ProxyPass /tts http://localhost:3000

Then restart apache with

$ sudo service httpd restart

You can now start the server with:

node tts.js

You should see "Listening on port 3000". If you receive an EADDRINUSE exception then you can adjust the port used in the app.listen() call at the end of tts.js, but then remember to change it also in the ProxyPass statement above. Please see the Character API tutorial to learn how you can use "pm2" to automatically start your Node.js API server when your instance reboots.

You can verify that the caching server app is working by viewing this URL from a web browser:

http://nn.nn.nn.nn/tts/animate.jpeg

Substitute the ip address of your instance for 'nn.nn.nn.nn'. Note that animate.jpeg is NOT a static image, but the name of the endpoint serviced by tts.js - the ".jpeg" extension is helpful in communicating the file type produced. If all goes well, you should see a character texture map image appear.

Installing the client component

The client component of the sample is located in the html subdirectory. You can copy this to your apache root directory with:

cp tts/html/* /var/www/html

You can then run the sample at:

http://nn.nn.nn.nn/tts.html

The client uses Pixi.js and some simple javascript code to create an animated character. The character acts like a puppet. Without any input, it has an "idle" behavior (it blinks periodically). You can prompt it to say different things by invoking the animateSpeakQueued() function.

The string to be spoken can include XML action tags, such as <lookleft/> and <cmd/>. The animateStop() function smoothly stops any action and returns the character to the default state.

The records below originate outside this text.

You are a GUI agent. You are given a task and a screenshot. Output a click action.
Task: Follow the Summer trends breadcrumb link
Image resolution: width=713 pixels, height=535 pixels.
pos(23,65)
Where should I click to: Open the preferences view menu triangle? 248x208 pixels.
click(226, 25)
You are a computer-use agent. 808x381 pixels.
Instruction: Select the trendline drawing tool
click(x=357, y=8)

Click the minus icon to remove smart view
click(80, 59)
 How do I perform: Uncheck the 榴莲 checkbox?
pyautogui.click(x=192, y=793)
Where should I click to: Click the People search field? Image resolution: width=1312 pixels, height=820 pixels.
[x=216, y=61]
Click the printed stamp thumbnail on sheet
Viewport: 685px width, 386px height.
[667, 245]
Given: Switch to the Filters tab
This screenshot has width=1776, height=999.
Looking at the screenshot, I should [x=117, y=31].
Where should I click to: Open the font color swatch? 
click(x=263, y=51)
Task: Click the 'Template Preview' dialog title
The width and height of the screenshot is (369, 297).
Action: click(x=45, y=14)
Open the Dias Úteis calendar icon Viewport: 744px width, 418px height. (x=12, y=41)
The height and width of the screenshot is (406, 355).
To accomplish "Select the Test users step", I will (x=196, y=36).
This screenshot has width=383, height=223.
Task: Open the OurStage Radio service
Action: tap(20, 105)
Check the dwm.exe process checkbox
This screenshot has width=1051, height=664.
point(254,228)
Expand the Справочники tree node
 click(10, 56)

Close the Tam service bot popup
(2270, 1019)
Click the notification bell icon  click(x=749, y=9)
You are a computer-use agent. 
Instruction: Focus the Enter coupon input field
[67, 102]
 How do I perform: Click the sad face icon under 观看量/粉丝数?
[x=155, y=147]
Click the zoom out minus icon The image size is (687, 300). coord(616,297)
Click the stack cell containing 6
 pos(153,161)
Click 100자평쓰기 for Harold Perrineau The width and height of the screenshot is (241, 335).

Several strings can be queued up for playback. If you have a lot of text to play, then it is recommended that you break it up into multiple animateSpeakQueued() calls of one sentence each. This allows the synthesis to be performed a little at a time, so the user can begin listening with minimal delay. If the user stops the playback early then only a fraction of the text need be generated.